Neurodegenerative diseases affect millions of people each year and the incidence is increasing with an aging population1. While each neurodegenerative disease has a unique etiology, aggregation of misfolded proteins and breakdown of the proteostasis network are common pathological hallmarks of many of these diseases. Elucidating how disruption of these fundamental and interrelated processes goes awry to contribute to neuronal dysfunction and cell death is critical for understanding neurodegenerative diseases as well as guiding therapeutic interventions. Fluorescence-based imaging allows for investigation of these complex and dynamic processes in neurons and has greatly contributed to our understanding of neuronal cell biology. Analysis of fluorescently tagged proteins is challenging, particularly when experiments are carried out in vivo, due to highly compact tissues, diverse cell types, and morphological heterogeneity.
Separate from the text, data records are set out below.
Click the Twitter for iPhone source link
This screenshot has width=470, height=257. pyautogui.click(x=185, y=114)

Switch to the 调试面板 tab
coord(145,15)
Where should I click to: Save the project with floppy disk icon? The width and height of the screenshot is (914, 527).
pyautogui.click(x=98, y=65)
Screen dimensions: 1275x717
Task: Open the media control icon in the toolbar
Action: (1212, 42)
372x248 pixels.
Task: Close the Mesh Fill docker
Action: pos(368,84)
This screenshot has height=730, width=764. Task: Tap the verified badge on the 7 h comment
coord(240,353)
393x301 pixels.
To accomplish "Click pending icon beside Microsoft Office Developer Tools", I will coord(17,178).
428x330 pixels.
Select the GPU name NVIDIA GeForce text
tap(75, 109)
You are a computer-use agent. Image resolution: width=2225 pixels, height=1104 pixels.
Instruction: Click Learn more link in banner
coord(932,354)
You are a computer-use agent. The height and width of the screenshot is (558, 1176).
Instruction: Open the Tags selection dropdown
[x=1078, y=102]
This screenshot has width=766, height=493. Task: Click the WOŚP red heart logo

Manually assisted quantification is affordable and straightforward, but is often time-consuming and subject to human bias. Therefore, there is a need for unbiased, reproducible, and accessible approaches for extracting quantifiable data from imaging studies.

We have outlined a simple and adaptable workflow using Fiji/ImageJ, a powerful and freely accessible image processing software2,3, to extract quantitative data from fluorescence imaging studies in experimental models of neurodegeneration using Drosophila. By following this protocol to quantify protein aggregation and autophagic flux — two cell biological features that are highly relevant to neurodegenerative disease pathology — we demonstrated the sensitivity and reproducibility of this approach. Analysis of fluorescently tagged mutant huntingtin (Htt) proteins in the Drosophila optic lobe revealed the number, size, and intensity of protein aggregates. We visualized a tandem fluorescent reporter of autophagic flux within the Drosophila visual system, which displays different emission signals depending on the compartmental environment4. Ratiometric-based analysis of the tandem reporter allowed for a quantitative and comprehensive view of autophagy-lysosome flux from autophagosome formation, maturation, and transport to degradation in the lysosome, and additionally highlighted vulnerable compartments disrupted in neurodegenerative conditions. Importantly, in both analyses we implemented semi-automated thresholding and segmentation steps in our protocol to minimize unconscious bias, increase sampling power, and provide a standard to facilitate comparisons between similar studies. The straightforward workflow is intended to make powerful Fiji/ImageJ plugins (developed by computer scientists based on mathematic algorithms) more accessible to neurobiologists and the life sciences community at large.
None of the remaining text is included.